Medya: İnci&Tolay
<3🕸
Müzik,
• SYML - I wanted to Leave •
🎭
Kafam patlamıştı.
Tamam o kadar olmamıştı ama olmuş kadar olmuştu. Neden olduğunu bilmediğim bir kararsızlıkla boğuşuyorken kendimi bir anda gözlerimi aralayıp etrafı incelerken bulmuştum.
Yörüngeden çıkmış bir gezegen gibi hissediyordum. Sanki başıma gelebilecek en küçük felaketlerden biri nerede olduğunu bilmiyor olmamdı. Oysa ki yörüngeden çıkarken ışığımın da gittikçe söneceğini bilemezdim. Bilseydim eğer, yıllar boyu mutlak bir umutsuzlukla boğuşmak için yorulmazdım. Belki de yaşamam gereken hayatı bu kadar sorgulamaz, gerçeği düşündüğüm her bir an için kendimi suçlamazdım.
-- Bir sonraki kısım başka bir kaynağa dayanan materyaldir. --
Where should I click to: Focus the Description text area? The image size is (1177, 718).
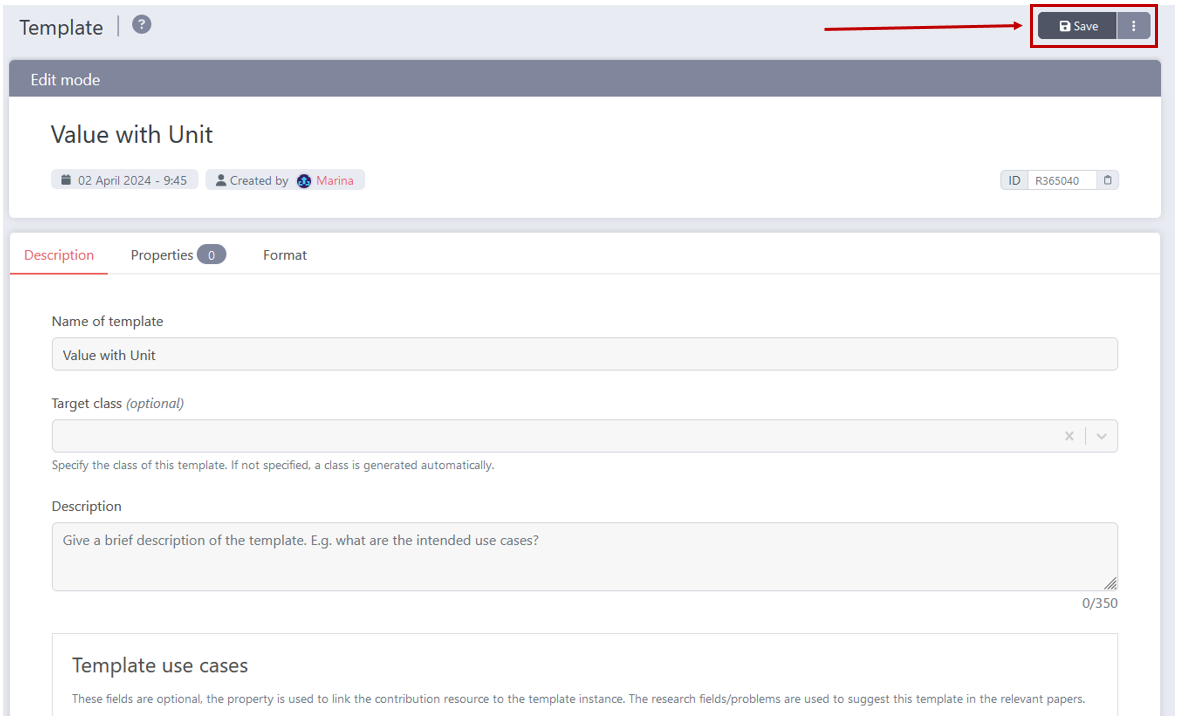pyautogui.click(x=584, y=556)
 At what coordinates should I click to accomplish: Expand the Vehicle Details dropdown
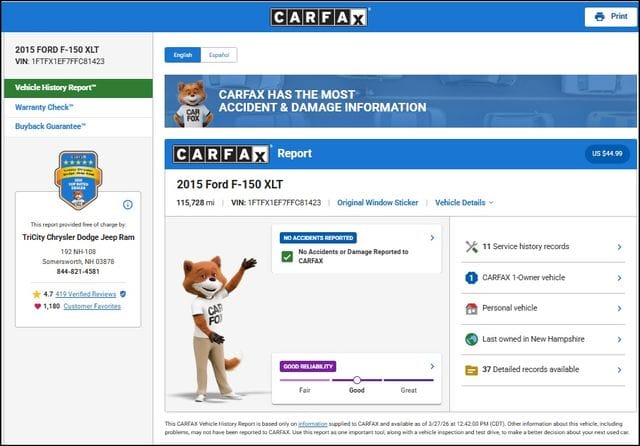coord(464,202)
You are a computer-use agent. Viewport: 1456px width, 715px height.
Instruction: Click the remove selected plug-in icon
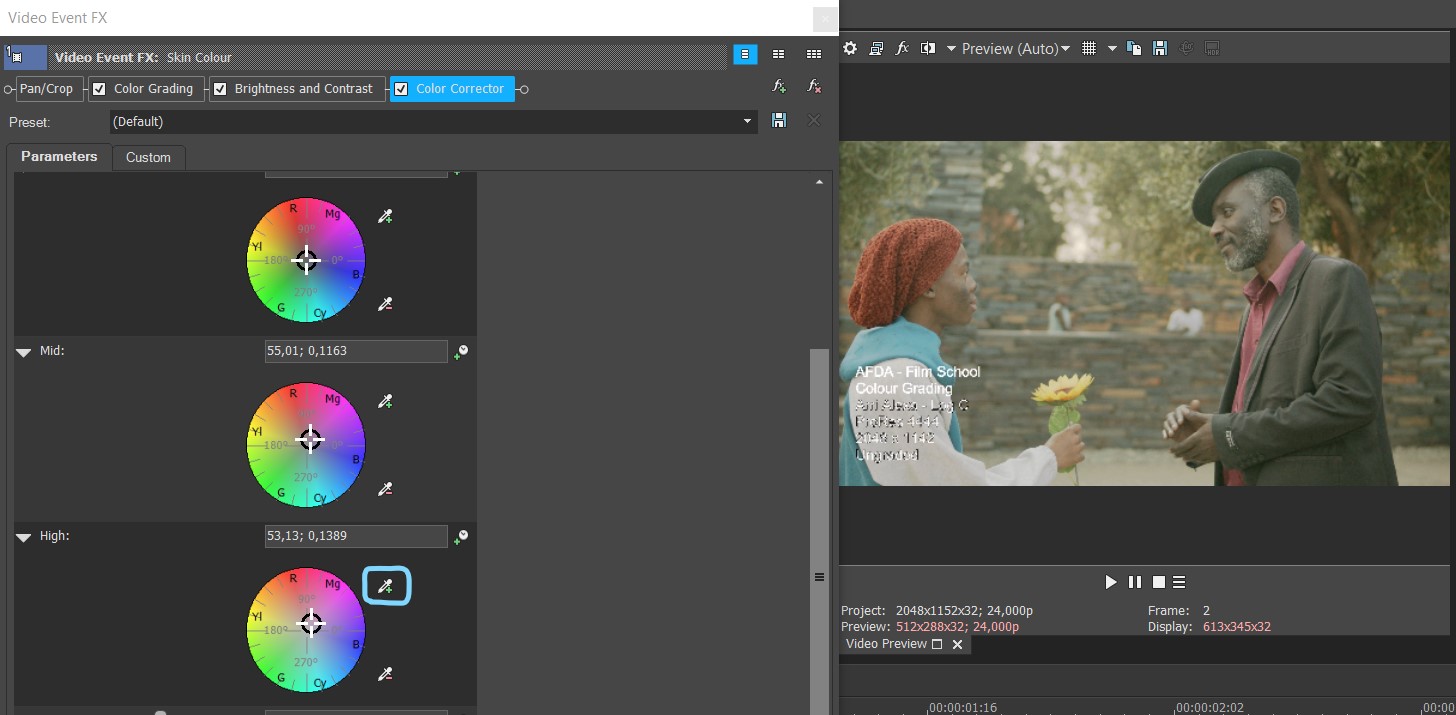coord(814,87)
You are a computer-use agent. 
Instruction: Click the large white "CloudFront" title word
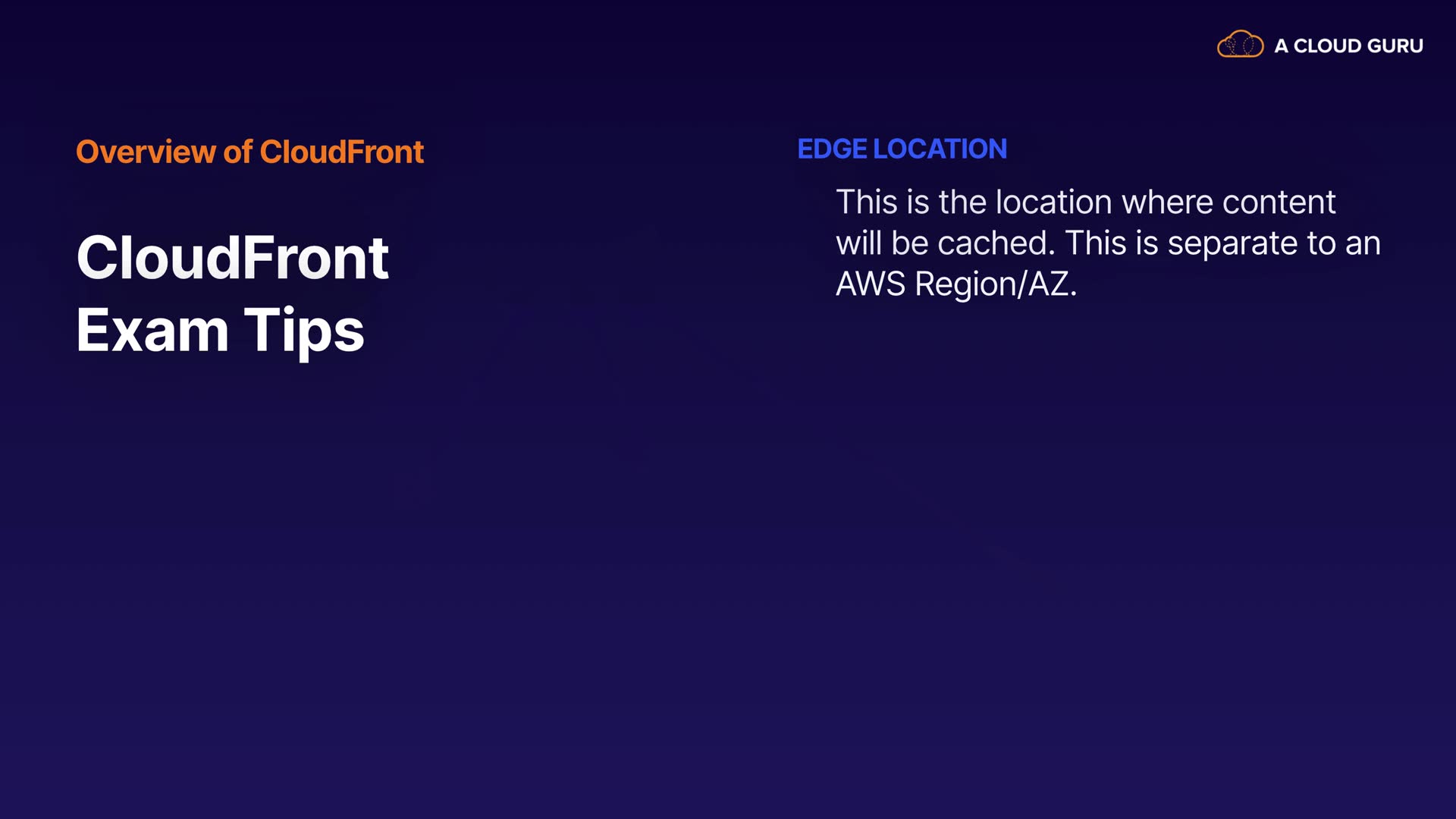[233, 258]
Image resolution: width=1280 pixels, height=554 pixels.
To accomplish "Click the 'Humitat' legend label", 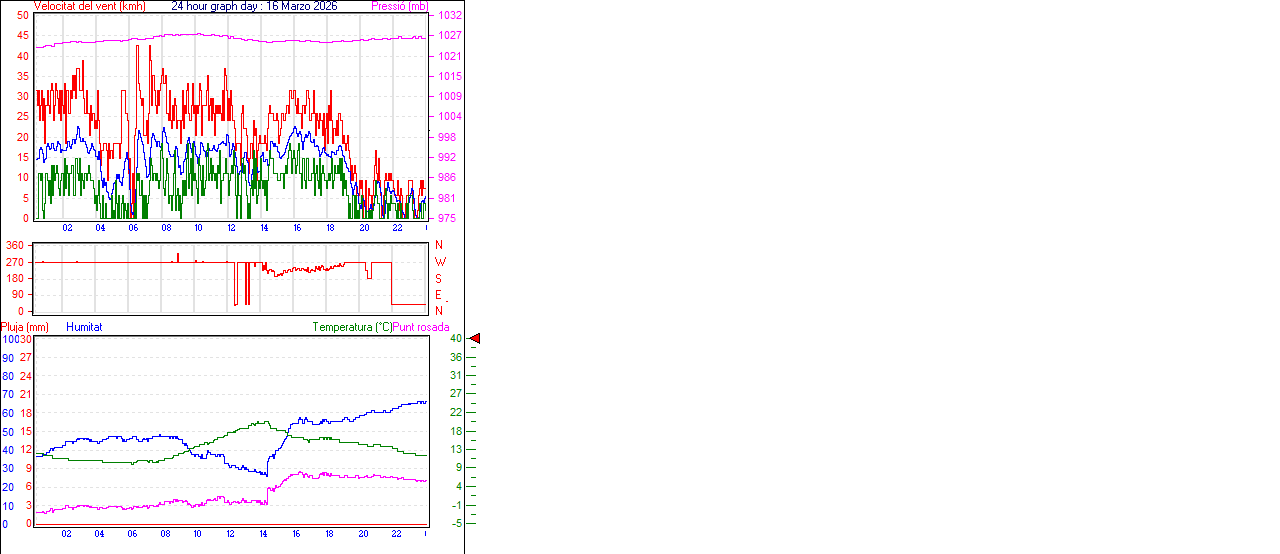I will coord(84,327).
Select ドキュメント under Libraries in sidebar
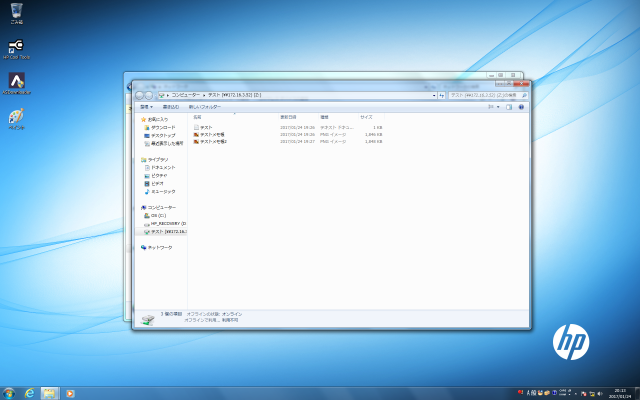The width and height of the screenshot is (640, 400). coord(163,168)
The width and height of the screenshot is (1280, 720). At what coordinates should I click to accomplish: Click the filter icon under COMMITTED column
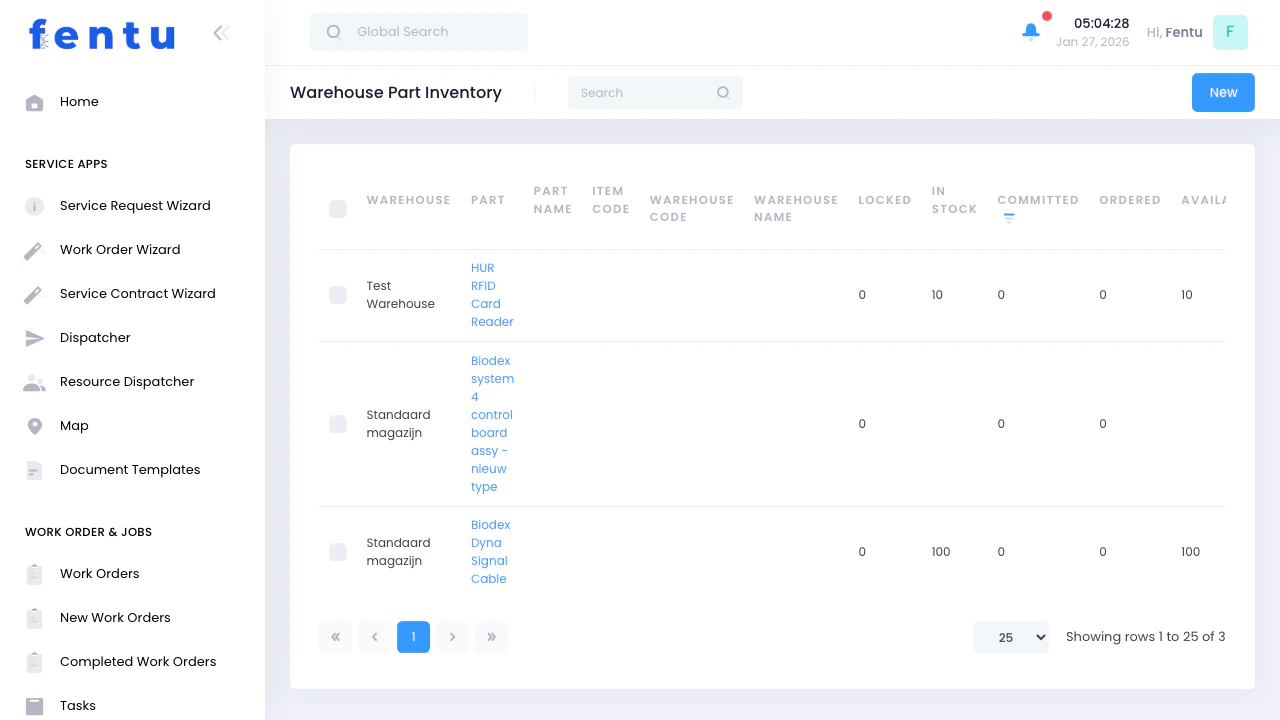tap(1008, 217)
Tıpkı güneşin yörüngesinden çıkan bir gezegenin ışığa hiçbir zaman sahip olamayacağı gibi.
Gözlerimi açtığımda ilk yaptığım şey etrafı incelemek ve avucumun içine bakmak olmuştu. Avucumun içerisinde bir anda hüküm sürmeye başlayan siyah iz, gördüğüm andan itibaren beni geriyordu. Sanki oralarda bir yerlerde bir kalp atıyordu ve o kalp benim kalbim değildi, sanki o kalbe hiçbir zaman sahip olamayacakmışım gibiydi.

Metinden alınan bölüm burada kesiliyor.